Надо принять во внимание и то, что отношения между различными членами агентства были отнюдь не безоблачными. Так, тщеславный и трусоватый Бротье, кажется, вообще завидовал Леметру и, ненавидя его, досадовал, что приходится действовать под его началом. В ноябре 1795 г., когда после недавнего роялистского восстания вновь арестованный Леметр был судим и отправлен на гильотину, представший одновременно с ним перед военным трибуналом Бротье, напротив, был признан невиновным. Такая разница в наказании тем более удивительна, что трибунал не имел ясного представления о масштабах деятельности Леметра, считая его сравнительно незначительным роялистским агентом. В то же время имя Бротье фигурировало во всех захваченных разведывательных депешах. Вероятно, он мог только путем выдачи своих сообщников добиться оправдательного приговора.
Известие об аресте Эбера явно рисовалось за границей как победа умеренных.
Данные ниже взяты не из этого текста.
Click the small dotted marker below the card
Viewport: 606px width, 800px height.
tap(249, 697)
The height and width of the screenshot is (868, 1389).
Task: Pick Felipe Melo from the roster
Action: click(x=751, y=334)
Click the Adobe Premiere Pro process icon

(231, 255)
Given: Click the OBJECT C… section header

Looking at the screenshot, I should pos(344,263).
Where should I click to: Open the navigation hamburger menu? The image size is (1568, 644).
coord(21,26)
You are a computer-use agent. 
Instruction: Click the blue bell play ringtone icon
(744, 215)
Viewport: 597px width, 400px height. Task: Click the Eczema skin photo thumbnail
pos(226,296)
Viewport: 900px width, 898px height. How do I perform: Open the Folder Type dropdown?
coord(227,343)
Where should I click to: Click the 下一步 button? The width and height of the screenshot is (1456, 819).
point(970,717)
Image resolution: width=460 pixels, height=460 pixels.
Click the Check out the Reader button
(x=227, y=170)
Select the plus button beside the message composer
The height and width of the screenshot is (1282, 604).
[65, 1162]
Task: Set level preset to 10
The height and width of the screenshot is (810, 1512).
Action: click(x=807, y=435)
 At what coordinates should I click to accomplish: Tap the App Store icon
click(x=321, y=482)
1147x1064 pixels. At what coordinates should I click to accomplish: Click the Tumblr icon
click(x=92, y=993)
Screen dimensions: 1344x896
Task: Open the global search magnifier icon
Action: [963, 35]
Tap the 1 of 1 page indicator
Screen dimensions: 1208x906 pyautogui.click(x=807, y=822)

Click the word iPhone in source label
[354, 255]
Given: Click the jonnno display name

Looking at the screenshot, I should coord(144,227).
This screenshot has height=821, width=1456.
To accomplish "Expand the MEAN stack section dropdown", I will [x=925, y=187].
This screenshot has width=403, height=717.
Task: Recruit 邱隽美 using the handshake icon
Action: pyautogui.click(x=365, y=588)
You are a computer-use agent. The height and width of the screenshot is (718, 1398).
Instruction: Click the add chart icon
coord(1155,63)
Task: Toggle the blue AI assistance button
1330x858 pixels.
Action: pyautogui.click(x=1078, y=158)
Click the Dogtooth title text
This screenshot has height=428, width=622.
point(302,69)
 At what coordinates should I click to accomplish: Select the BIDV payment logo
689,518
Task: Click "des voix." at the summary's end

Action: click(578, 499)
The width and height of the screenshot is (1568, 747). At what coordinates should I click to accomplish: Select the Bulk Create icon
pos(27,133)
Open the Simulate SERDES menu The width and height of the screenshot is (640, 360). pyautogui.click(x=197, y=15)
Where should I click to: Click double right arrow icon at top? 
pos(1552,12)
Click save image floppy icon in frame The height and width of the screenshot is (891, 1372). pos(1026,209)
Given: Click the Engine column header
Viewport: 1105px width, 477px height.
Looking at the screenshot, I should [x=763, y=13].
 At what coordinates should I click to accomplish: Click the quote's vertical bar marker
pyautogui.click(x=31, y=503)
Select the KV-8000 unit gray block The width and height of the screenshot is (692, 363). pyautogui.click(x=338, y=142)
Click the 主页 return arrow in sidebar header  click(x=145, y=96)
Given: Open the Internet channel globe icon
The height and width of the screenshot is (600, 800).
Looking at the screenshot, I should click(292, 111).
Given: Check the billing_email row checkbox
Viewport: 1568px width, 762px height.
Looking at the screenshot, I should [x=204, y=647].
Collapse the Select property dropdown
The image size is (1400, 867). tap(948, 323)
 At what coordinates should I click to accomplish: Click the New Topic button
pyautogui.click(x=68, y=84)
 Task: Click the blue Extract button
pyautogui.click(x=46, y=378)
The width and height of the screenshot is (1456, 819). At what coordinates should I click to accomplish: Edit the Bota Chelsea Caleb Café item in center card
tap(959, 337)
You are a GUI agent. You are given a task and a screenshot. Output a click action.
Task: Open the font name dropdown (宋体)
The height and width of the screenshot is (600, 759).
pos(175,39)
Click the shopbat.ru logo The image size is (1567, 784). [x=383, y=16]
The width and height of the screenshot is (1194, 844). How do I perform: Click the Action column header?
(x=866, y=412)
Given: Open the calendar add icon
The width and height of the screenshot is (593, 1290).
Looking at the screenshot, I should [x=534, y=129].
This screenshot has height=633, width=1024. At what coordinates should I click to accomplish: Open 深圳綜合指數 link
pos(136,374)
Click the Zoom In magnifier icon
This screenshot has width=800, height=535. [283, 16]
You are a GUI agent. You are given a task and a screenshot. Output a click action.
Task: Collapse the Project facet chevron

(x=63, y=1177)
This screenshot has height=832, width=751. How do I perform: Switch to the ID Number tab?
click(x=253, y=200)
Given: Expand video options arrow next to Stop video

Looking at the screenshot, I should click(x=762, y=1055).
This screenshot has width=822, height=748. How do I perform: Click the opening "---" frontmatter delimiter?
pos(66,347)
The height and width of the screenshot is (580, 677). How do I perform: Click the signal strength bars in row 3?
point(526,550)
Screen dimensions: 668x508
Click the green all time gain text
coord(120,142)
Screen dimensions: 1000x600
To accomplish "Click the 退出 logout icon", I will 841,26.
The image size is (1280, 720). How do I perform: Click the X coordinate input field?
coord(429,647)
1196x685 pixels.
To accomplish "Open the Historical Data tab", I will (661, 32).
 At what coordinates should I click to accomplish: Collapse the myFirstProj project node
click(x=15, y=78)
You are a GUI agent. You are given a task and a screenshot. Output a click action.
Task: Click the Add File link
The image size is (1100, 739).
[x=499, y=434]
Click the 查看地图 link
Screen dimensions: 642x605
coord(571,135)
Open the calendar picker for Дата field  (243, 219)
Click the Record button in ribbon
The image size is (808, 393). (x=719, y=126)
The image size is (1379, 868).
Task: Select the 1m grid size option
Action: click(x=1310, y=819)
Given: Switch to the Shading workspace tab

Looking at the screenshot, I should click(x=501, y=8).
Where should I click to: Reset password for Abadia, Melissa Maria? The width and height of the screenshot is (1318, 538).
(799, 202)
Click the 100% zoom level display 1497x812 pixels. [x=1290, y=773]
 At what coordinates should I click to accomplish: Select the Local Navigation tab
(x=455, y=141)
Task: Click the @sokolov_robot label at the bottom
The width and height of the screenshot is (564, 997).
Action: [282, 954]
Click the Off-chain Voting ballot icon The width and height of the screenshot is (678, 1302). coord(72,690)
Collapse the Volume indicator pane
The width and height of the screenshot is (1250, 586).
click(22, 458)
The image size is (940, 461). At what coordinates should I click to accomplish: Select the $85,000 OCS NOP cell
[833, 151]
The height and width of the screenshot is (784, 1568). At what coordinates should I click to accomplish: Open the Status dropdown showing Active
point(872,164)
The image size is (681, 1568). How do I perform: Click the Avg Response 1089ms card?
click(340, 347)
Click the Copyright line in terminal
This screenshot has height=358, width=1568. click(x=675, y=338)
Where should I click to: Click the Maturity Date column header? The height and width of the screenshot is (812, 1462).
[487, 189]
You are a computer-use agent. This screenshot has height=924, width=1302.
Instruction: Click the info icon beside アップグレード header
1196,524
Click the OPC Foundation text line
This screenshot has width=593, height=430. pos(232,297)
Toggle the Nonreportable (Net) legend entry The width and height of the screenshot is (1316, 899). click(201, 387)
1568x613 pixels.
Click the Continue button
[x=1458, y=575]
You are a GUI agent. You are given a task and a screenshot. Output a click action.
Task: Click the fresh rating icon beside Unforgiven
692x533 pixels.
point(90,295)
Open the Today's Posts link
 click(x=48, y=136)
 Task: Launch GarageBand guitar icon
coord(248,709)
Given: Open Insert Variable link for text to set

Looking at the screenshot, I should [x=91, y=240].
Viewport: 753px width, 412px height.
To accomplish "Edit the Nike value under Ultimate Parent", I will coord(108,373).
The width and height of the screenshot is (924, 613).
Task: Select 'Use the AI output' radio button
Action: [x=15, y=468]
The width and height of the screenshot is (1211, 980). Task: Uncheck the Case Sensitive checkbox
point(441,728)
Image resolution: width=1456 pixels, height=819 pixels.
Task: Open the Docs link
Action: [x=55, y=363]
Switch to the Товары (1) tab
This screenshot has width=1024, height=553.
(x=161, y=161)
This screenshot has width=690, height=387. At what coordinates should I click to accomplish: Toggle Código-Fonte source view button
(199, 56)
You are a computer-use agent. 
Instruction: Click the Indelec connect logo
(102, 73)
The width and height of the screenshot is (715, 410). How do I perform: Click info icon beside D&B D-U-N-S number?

В Лондоне уже тогда если еще не влиятельная, то осведомленная газета «Таймс» под свежим впечатлением об аресте автора «Пер Дюшена» и его сторонников борьбу в течение предшествующих месяцев считала столкновением группировок Эбера и Робеспьера. Хотя Робеспьер был всемогущ в Конвенте, Эбер опирался на Коммуну, которая неизменно одерживала верх в прежних столкновениях. Эбер, которому изменила осторожность, прямо атаковал Робеспьера с явным намерением «заставить Конвеит судить Шабо, Базира и некоторых других депутатов, обвиняемых в получении денег от иностранных держав для организации заговора. Напротив, Робеспьер, ставший умеренным, стремился отсрочить суд над своими старыми друзьями»[569]569
The Times. March 24. 1794.
[Закрыть] и т. д.
Нужно четко уяснить, что вопрос о тайных роялистских связях еще далеко не исчерпывает характера санкюлотского движения весной 1794 г. А. Матьез писал, что недостаток продовольствия был лишь предлогом для Эбера, который хотел использовать голод с целью захвата власти. А. Собуль подчеркивал, что группа Эбера требовала ужесточения политики регламентации и таксации[570]570
Матьез A. Борьба с дороговизной… С. 406–418; Собуль А. Парижские санкюлоты… С. 395–397.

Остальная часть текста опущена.